Il tema è ora ufficialmente sul tavolo del Comune, mentre cresce la distanza tra il club e l’amministrazione sulla questione stadio Maradona, che il Napoli considera ormai inadeguato. Il 4 settembre sarà una data chiave: quel giorno verrà presentato formalmente il progetto di De Laurentiis agli organi competenti.
Il Napoli rompe con il Comune: “Maradona non è idoneo”
Attraverso un comunicato ufficiale, firmato dall’avvocato Arturo Testa, la SSC Napoli ha chiarito la propria posizione. Il club non intende investire sullo stadio Maradona, dichiarato inidoneo per ospitare partite degli Europei 2032. Il giudizio è il risultato di due anni di studi tecnici commissionati direttamente dalla società. Inoltre, anche le proposte di intervento avanzate dal Comune vengono ritenute insufficienti sia dal punto di vista strutturale che economico-finanziario.

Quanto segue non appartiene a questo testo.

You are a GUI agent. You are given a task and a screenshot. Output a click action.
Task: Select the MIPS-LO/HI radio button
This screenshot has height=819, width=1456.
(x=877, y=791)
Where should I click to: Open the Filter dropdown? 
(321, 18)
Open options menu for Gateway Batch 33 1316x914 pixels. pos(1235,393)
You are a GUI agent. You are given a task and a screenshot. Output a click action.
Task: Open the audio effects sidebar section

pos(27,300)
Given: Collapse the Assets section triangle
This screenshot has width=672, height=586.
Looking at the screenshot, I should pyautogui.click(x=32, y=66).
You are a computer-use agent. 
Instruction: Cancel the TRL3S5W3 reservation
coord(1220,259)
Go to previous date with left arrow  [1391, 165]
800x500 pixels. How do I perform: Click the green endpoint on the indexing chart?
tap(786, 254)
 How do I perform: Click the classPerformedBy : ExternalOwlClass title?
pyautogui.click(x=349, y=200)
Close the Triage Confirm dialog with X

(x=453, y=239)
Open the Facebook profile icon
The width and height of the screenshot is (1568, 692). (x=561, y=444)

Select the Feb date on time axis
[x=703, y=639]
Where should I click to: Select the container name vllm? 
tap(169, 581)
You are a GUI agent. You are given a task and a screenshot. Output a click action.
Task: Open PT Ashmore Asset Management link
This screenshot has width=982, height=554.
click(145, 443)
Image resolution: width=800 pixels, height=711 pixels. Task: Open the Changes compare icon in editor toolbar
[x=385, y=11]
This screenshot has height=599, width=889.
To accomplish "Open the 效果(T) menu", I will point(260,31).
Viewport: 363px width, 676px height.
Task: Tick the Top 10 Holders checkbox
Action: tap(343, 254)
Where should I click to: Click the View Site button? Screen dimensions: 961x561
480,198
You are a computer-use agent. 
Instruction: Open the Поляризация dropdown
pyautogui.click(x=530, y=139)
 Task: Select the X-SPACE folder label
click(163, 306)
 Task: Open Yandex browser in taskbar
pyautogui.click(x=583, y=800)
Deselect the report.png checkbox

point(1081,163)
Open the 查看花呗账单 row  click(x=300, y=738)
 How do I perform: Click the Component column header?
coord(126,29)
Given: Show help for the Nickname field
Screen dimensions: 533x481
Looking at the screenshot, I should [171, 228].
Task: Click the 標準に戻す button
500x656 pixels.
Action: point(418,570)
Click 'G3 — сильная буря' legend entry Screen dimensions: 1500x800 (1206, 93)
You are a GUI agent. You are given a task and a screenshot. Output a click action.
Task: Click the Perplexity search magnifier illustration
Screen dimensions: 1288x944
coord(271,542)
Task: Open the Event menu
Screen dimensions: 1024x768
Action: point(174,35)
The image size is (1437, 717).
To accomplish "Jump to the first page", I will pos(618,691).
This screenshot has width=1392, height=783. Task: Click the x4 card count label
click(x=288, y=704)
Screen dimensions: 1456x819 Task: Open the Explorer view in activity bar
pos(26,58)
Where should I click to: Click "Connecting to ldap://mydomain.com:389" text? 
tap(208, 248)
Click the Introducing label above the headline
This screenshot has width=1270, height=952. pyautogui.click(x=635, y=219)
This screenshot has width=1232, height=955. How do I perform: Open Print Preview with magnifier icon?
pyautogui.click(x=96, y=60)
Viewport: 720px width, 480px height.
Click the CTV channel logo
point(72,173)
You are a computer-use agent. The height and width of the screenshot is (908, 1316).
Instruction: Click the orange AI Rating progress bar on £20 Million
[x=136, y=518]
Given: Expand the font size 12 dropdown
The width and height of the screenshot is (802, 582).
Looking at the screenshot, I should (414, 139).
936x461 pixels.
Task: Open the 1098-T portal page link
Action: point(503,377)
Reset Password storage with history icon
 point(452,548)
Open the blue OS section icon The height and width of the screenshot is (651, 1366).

Secondo il club, infatti, non ci sarebbero le condizioni per trasformare il Maradona in un impianto all’altezza degli standard UEFA. A ciò si aggiunge il fatto che né UEFA né FIGC avrebbero mai dato un via libera ufficiale al progetto comunale, come invece riportato da alcune testate.
Perché Poggioreale? E cosa rischia il mercato storico?
La scelta di Poggioreale come sito per il nuovo stadio nasce dall’idea di una rigenerazione urbana, che potrebbe portare nuova vita e investimenti in un’area attualmente sottoutilizzata. Il progetto mira a costruire uno stadio moderno, senza gravare eccessivamente sulle casse pubbliche. Tuttavia, questo aspetto solleva molte preoccupazioni tra i commercianti del mercato Caramanico, che temono di perdere spazi vitali e di subire un impatto negativo sulle loro attività quotidiane, che rappresentano un pezzo importante della storia e dell’economia locale.
Il Comune si trova ora a dover mediare tra le richieste pressanti del club e le proteste delle realtà locali. La partita per il nuovo stadio è appena iniziata, ma le tensioni sono già evidenti e il dialogo sarà fondamentale per trovare una soluzione condivisa. De Laurentiis punta a costruire, ma prima dovrà convincere un intero quartiere a seguirlo in questa trasformazione.